(Bloomberg)—Adidas AG, No. 61 in the Internet Retailer 2018 Top 1000, is the latest company to come under attack from cyber-thieves looking to steal personal information, with millions of customers potentially at risk.
The athletic-wear company alerted customers on Thursday about a possible data breach on its U.S. website. A preliminary investigation found the leaked data includes contact information, usernames and encrypted passwords, the company said in a statement. Adidas said it does not believe any credit card or health and fitness information was compromised.
“We are alerting certain consumers who purchased on adidas.com/US about a potential data security incident. At this time this is a few million consumers,” a spokeswoman said in an email.
The disclosure marks the latest in a series of data breaches at major companies across a broad swath of industries, including retailers Hudson’s Bay Co. (No. 36) and Under Armour Inc. (No. 33), aerospace giant Boeing Co., airlines like Delta Air Lines Inc. and natural gas pipelines and electric utilities.
“With the growth of e-commerce and mobile payments, there is a large opportunity for hackers to infiltrate retail databases and steal consumer data. From this year’s Saks Fifth Avenue breach to, now, Adidas, the common thread these incidents share is the centralization of massive amounts of customer data—this includes payment and retail account login details, bank card numbers and more,” says George Avetisov, CEO of authentication software company HYPR. “This creates a large attack surface and an easy, single point of failure that hackers love.”

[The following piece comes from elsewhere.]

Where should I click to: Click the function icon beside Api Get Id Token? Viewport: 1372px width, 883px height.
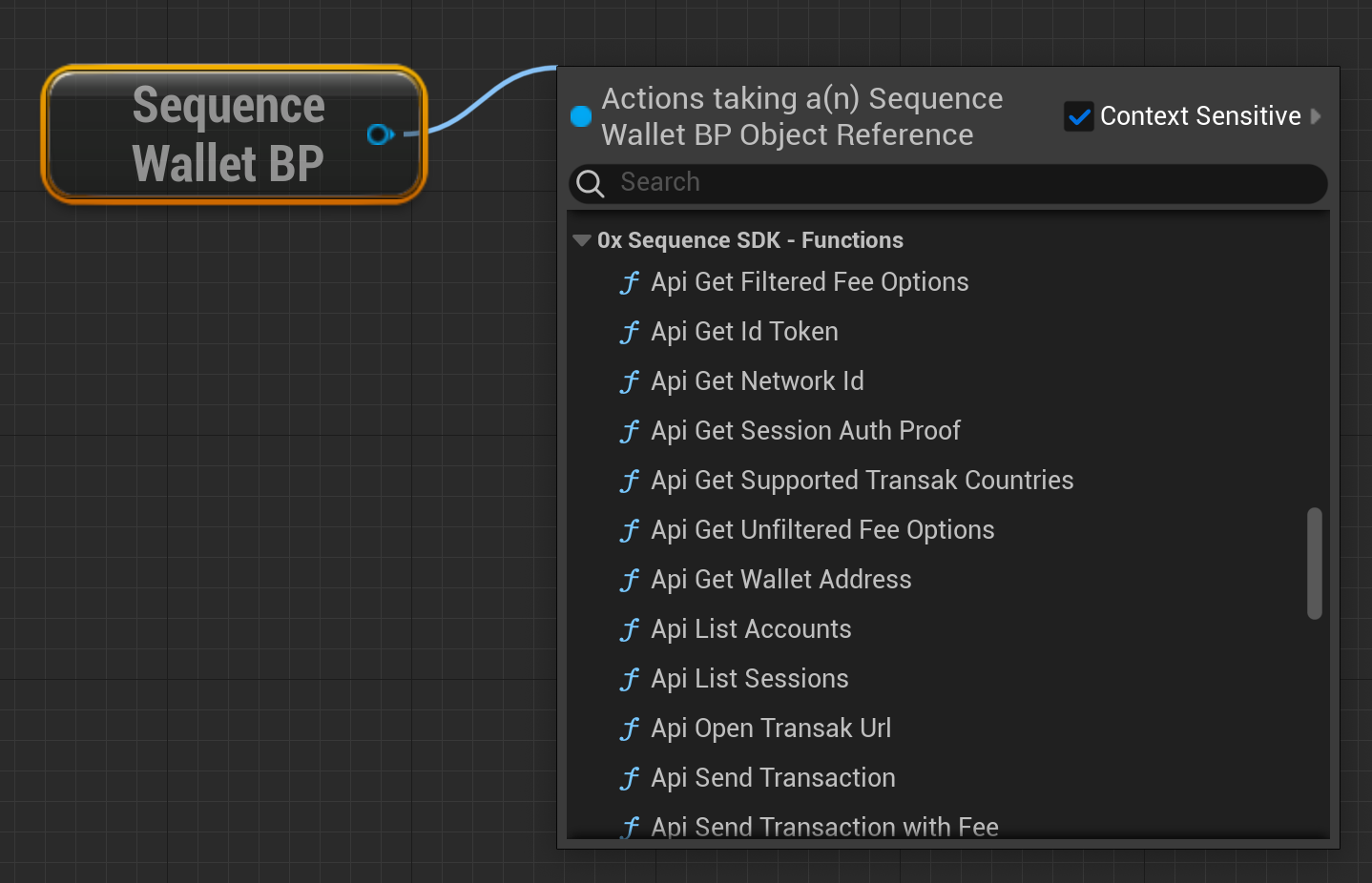(630, 332)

The company said it found out about the problem on Tuesday, when “an unauthorized party” claimed to have acquired some of its consumer data. Adidas is in the process of conducting a forensic review and is alerting customers it believes could be affected.

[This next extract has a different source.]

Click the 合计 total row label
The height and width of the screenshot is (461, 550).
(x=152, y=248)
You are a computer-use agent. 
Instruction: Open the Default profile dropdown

“Each time a new data breach is disclosed from a ‘trusted’ retailer, consumer trust in that brand diminishes,”says Joe Stuntz, vice president of cybersecurity at cybersecurity and digital commerce research and strategy firm One World Identity. “To Adidas’ credit, they disclosed the breach quickly, because, as we’ve seen with other incidents, no breach stays secret for long, and the appearance of attempting to cover it up can further weaken consumer confidence in that brand.”